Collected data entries
══════

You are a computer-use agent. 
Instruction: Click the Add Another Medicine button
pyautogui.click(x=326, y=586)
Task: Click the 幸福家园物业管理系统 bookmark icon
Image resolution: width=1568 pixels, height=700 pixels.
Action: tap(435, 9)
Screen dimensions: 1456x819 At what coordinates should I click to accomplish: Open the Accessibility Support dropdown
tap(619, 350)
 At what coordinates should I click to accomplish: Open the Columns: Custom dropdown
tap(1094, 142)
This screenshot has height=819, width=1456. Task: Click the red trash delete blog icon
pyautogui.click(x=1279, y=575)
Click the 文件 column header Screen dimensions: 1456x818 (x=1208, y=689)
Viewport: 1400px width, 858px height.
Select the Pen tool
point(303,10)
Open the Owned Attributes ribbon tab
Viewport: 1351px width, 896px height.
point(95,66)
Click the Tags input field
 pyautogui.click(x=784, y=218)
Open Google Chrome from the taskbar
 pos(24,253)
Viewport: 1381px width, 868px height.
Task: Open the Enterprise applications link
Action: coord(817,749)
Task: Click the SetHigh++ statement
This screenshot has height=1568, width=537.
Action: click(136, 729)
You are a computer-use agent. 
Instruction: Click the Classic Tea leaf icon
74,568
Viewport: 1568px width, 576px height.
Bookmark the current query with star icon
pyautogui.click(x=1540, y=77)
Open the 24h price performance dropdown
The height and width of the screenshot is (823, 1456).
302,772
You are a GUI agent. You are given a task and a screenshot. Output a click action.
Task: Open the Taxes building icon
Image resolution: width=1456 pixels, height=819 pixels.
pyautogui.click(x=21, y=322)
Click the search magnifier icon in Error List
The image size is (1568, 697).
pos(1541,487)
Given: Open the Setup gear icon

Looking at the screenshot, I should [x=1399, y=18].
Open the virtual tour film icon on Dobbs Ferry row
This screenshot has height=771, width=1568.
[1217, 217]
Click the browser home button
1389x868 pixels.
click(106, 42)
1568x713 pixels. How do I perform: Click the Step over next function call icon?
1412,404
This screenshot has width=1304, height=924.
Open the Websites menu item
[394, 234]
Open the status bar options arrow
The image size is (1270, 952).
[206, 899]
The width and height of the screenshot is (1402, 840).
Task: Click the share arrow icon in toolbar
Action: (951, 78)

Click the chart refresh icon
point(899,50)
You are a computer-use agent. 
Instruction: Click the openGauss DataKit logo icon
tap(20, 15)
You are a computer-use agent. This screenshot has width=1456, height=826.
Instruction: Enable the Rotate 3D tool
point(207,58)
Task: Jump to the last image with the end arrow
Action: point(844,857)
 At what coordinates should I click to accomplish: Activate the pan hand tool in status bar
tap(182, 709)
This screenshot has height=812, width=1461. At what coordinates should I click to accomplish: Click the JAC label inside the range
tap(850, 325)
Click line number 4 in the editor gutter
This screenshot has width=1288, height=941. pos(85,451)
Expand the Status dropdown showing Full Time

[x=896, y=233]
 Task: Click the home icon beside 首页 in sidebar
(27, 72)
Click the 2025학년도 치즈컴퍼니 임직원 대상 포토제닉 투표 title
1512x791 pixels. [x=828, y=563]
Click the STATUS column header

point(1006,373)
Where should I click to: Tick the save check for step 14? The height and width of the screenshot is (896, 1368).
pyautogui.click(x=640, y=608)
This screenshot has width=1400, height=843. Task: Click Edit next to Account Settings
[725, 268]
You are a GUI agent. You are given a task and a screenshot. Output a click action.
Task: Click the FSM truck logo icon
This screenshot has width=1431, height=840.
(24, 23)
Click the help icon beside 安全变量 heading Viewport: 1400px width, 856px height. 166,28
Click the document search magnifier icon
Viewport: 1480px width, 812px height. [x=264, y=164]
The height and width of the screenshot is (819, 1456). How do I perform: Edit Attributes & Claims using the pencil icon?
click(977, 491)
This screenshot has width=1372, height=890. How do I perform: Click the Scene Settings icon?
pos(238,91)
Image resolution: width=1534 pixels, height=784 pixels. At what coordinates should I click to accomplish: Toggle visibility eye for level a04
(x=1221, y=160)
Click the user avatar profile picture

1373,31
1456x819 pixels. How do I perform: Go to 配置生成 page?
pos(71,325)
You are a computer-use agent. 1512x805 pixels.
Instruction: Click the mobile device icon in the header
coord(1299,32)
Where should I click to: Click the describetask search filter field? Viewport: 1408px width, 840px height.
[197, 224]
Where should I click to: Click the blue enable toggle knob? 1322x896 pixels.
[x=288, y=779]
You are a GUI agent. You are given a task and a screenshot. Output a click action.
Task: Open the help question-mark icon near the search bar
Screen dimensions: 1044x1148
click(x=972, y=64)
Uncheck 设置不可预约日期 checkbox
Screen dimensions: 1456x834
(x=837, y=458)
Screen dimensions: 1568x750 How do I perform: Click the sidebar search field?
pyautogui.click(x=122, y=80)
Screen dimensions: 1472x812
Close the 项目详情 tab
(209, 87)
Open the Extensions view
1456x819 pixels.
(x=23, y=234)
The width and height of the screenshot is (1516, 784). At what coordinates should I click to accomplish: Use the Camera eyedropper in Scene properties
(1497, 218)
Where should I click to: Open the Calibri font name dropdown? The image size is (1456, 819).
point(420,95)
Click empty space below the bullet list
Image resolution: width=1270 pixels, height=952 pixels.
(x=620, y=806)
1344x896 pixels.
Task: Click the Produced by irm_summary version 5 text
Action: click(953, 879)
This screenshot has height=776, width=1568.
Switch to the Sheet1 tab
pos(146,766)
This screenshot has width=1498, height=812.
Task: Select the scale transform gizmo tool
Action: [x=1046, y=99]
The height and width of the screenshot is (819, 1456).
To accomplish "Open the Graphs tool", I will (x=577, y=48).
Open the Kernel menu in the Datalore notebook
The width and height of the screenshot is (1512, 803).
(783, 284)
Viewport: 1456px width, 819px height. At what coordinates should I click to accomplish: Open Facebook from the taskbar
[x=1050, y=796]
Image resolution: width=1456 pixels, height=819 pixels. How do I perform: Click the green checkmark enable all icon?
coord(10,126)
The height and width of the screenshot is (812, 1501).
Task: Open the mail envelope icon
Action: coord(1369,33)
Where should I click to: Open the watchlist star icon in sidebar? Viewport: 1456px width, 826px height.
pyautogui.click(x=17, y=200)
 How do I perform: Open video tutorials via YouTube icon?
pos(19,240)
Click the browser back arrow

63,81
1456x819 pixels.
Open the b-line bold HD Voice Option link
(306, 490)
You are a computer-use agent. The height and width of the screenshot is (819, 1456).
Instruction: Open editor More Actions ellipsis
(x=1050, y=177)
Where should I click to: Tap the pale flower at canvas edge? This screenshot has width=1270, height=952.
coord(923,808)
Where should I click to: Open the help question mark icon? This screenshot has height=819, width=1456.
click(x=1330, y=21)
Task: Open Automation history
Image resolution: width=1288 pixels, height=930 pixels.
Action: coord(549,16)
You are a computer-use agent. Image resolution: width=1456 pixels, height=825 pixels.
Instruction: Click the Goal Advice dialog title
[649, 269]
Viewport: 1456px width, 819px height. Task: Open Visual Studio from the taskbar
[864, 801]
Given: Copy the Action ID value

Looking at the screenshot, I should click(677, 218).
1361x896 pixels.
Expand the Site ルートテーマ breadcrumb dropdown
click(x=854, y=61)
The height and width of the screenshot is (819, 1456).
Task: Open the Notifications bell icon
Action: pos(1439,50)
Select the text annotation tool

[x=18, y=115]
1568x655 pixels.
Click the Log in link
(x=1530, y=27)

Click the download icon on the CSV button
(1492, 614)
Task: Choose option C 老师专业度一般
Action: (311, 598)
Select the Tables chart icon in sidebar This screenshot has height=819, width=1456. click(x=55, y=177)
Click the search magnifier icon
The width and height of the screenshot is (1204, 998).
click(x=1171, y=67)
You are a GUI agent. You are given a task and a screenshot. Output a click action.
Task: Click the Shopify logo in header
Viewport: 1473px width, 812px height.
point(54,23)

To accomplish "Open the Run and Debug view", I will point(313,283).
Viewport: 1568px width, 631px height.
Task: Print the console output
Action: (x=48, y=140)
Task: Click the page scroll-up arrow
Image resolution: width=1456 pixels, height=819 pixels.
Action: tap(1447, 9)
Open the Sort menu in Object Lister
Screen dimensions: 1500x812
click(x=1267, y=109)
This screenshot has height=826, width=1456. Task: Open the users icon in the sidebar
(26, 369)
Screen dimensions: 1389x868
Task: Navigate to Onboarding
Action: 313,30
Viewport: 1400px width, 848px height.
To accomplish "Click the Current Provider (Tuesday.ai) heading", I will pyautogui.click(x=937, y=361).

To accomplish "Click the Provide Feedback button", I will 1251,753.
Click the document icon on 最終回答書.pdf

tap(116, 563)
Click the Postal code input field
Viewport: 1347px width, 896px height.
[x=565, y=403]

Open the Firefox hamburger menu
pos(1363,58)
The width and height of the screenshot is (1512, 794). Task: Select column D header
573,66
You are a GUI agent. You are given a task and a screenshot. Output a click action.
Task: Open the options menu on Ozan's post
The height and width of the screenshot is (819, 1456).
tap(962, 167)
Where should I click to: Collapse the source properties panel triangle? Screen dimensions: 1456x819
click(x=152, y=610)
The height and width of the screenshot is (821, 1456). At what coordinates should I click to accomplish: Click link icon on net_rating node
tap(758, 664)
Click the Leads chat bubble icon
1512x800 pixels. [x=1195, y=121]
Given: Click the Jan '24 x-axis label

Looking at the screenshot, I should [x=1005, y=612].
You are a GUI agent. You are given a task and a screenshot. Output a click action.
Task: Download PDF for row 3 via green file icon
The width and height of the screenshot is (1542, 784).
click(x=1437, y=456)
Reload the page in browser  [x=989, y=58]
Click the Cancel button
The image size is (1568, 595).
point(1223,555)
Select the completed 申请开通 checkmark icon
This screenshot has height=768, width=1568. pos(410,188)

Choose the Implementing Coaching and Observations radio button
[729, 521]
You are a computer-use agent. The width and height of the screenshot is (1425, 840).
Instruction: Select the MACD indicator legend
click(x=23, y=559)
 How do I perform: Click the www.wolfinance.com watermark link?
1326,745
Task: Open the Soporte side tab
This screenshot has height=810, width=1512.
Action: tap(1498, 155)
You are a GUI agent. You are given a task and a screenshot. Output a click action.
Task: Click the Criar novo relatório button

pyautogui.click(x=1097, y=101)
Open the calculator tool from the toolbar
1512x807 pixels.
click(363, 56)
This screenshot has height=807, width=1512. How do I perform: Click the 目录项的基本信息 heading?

══════

Prompt — Find the number of lines in the records that include the word "heading". Write only that number.

Task solution — 3